Juru Bicara PSI Dedek Prayudi.
PSI
Juru Bicara PSI Dedek Prayudi.

JAKARTA, NETRALNEWS.COM - Juru bicara Partai Solidaritas Indonesia (PSI) Dedek Prayudi mengomentari 
pernyataan Pelaksana Tugas Ketua Persaudaraan Alumni (PA) 212 Asep Syarifudin yang berharap ideologi khilafah berdiri tegak di Indonesia pada 2024.

Menurut Dedek, mereka yang mendukung PA 212 ini pada umumnya adalah orang-orang yang alergi dengan kata 'toleransi' dan 'Pancasila.'

"Mereka yang alergi sekali dengan kata 'toleransi' dan 'Pancasila' umumnya adalah mereka yang mendukung PA 212, yang sudah mengakui di depan publik bahwa mereka ingin tegakkan ideologi khilafah di Indonesia," tulis Dedek di akun Twitter-nya, @Uki23, Sabtu (20/7/2019).

Dedek menambahkan, dengan pernyataan secara terbuka itu, maka tak sulit untuk menjerat kelompok PA 212. "Sebetulnya tak sulit untuk menjerat mereka. Tinggal soal political will," cuit, @Uki23.

Sebelumnya, Pelaksana Tugas Ketua PA 212, Asep Syarifudin berharap khilafah bisa berdiri tegak di Indonesia pada tahun 2024.
"Harapan saya 2024 khilafah tegak di Indonesia. Khilafah itu adalah syariat Islam. Kalau menolak khilafah itu artinya menolak syariat Islam, itu penodaan agama," kata Asep di Gedung Joeang 45, Jalan Cikini, Jakarta Pusat, Kamis (18/7/2019).

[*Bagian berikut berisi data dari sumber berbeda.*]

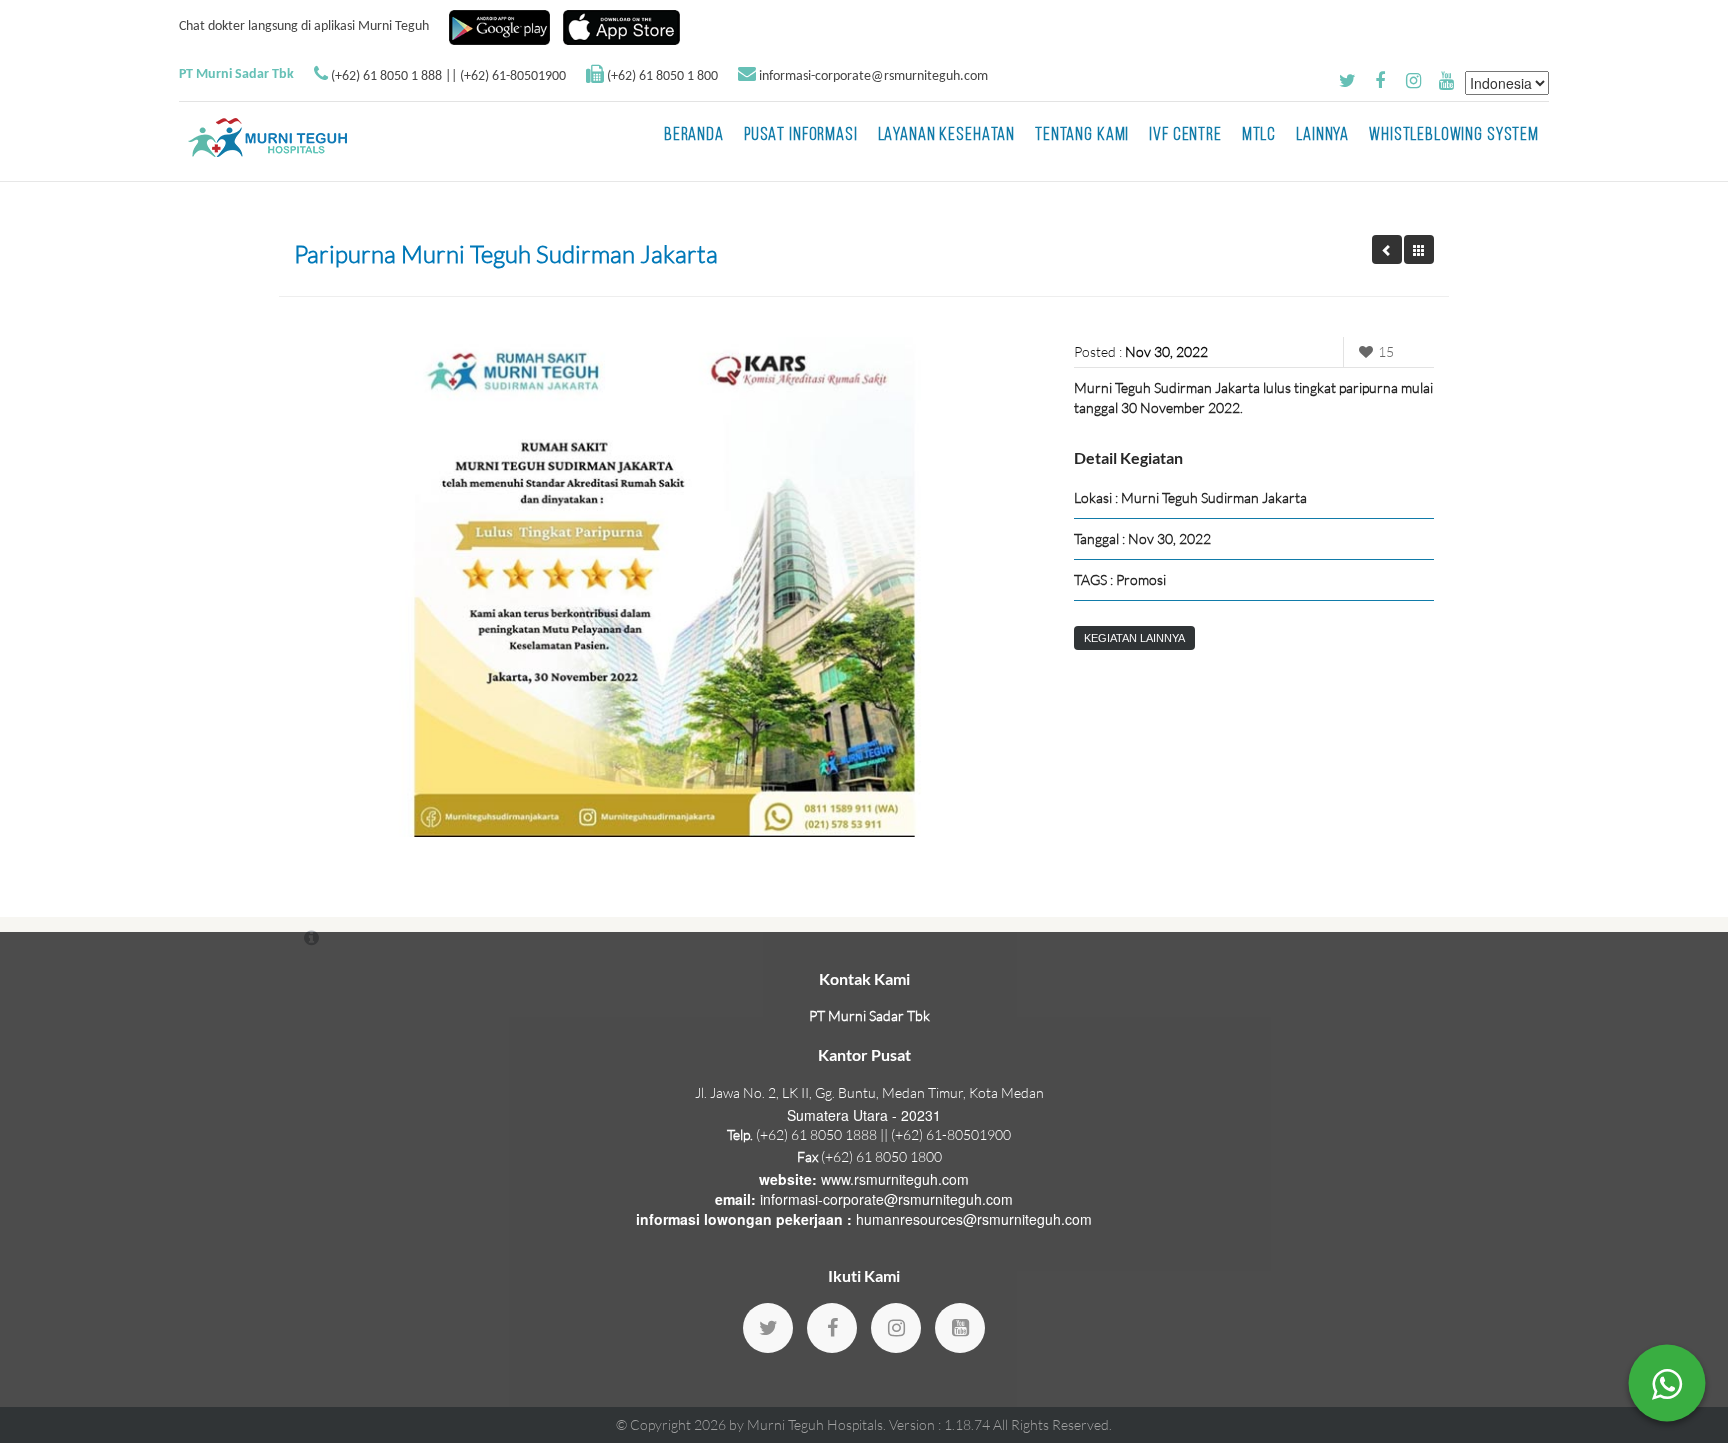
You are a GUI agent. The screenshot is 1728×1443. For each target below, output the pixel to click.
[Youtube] (960, 1328)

Asep menyebut, sistem khilafah adalah solusi. Sebab, sistem demokrasi di Indonesia kekinian hanya bisa melindungi masyarakat, tapi tak aman bagi kedaulatan agama.

"Demokrasi, sistem itu kalau dalam melindungi masyarakat iya, tapi untuk konteks mengamankan kedaulatan agama, belum tentu," ujarnya.